━━━ Records for this exercise

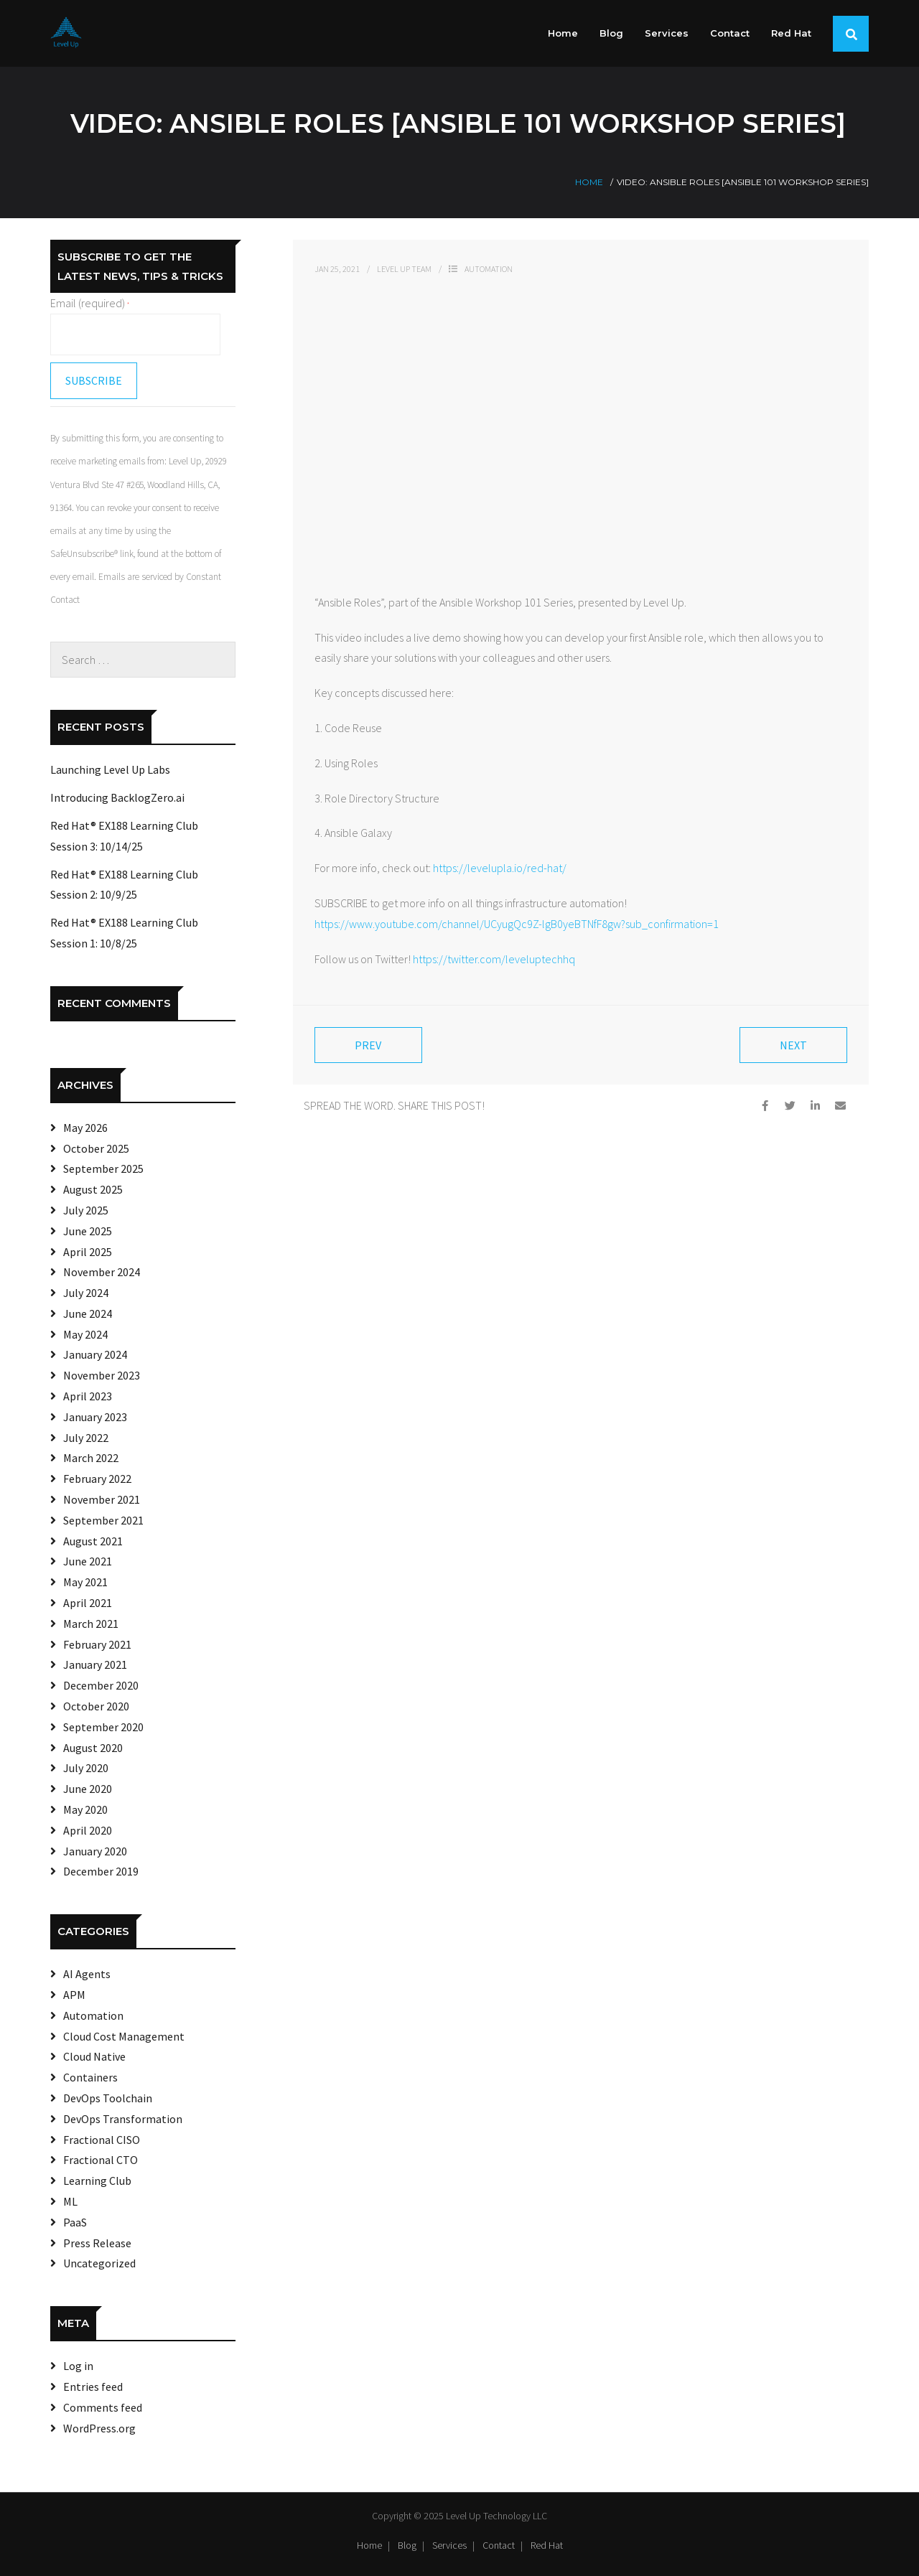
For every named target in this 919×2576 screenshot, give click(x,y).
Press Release (97, 2243)
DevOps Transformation (122, 2119)
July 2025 (85, 1210)
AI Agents (87, 1974)
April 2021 (87, 1603)
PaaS (75, 2222)
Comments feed (102, 2407)
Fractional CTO (100, 2160)
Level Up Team (404, 268)
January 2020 (95, 1851)
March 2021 (90, 1623)
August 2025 (93, 1189)
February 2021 (97, 1644)
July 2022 (85, 1437)
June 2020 (87, 1788)
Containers (90, 2077)
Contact (498, 2545)
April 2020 (87, 1830)
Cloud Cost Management (124, 2036)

━━━━━━

Copy every row above word for word, leaving out the pictures.

## [Response to the task]
For every named target in this 919×2576 screenshot, give click(x,y).
Press Release (97, 2243)
DevOps Transformation (122, 2119)
July 2025 (85, 1210)
AI Agents (87, 1974)
April 2021 (87, 1603)
PaaS (75, 2222)
Comments feed (102, 2407)
Fractional CTO (100, 2160)
Level Up Team (404, 268)
January 2020 (95, 1851)
March 2021 (90, 1623)
August 2025 (93, 1189)
February 2021 (97, 1644)
July 2022 (85, 1437)
June 2020 (87, 1788)
Containers (90, 2077)
Contact (498, 2545)
April 2020 (87, 1830)
Cloud Cost Management (124, 2036)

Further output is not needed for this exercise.